Que cela soit bien clair, personne ici n’essaye d’établir l’orientation sexuelle de la victime, car d’abord  ça relève de sa vie privée et ensuite ça n’a que très peu d’intérêt parce que le fait même que les agresseurs d’Assil aient choisi de l’agresser parce qu’ils supposaient qu’il était homosexuel est suffisant pour qualifier ce crime de crime de haine et homophobe. Si un néonazi agresse un musulman en pensant qu’il est juif, ça sera un crime antisémite. Et les inscriptions faites avec le sang de la victime sont suffisantes pour lever toute ambigüité sur les motifs du crime. Mais la majorité de nos médias et les autorités ont préféré dissimuler ce « détail », et ce pour deux raisons :

1-Ils sont homophobes : c’est malheureux de dire ça, mais les personnes qui ont condamné le crime homophobe dont Assil a été victime sont les mêmes personnes qui lui auraient fait du mal s’ils l’avaient suspecté d’être gay
2-Les autorités sont responsables de ce crime de haine : le gouvernement n’est pas juste responsable du laisser-aller dans les cités universitaires de ce pays, qui a permis à ce crime d’avoir lieu. Il est aussi responsable du climat haineux qui a permis aux motivations homophobes de  ce crime dans prendre naissance : que ça soit par les discours haineux que l’état tolère et promeut un peu partout dans les médias et dans la sphère publique, ou bien par la législation qui est elle-même haineuse. Quand le code pénal envoie les gays en prison, ce n’est pas étonnant que la population égorge ceux qu’elle soupçonne  d’être gay comme Assil…
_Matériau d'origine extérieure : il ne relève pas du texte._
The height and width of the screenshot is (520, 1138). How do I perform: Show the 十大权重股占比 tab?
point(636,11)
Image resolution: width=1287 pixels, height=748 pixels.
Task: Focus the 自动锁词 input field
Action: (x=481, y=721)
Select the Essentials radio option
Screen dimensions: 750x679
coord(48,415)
Les autorités essayent de noyer le poisson :

Au lieu de lancer une enquête impartial et approfondie sur les dysfonctionnements dans la cité universitaire où le défunt Assil résidait pour pouvoir déterminer et juger les responsables et corriger ce qu’il y à corriger, Le gouvernement fait tout ce qu’il peut pour se dédouaner de sa responsabilité en disant que le motif du crime est une dispute entre compagnons de chambre et qu’en aucun cas le drame n’aurait pu être évité et que pour conclure le ministère n’est pas responsable. Ce qui est complètement faux ! Le ministère est responsable de 1000 manière différentes dans ce crime et la première est l’état de jungle dans lequel les cités universitaires sont, et l’histoire de la dispute n’est jusqu’à preuve du contraire qu’un tissu de mensonges pour masquer le caractère homophobe de l’agression, mensonge qui bien sûr est relayé par les chaînes de désinformation à la solde du gouvernement…

 Pour conclure, l’Affaire Assil, devrait être un occasion d’ouvrir le débat sur la haine et l’homophobie dans ce pays, et le traitement de cette affaire reflète tous les dysfonctionnements qui font couler notre pays depuis tellement longtemps.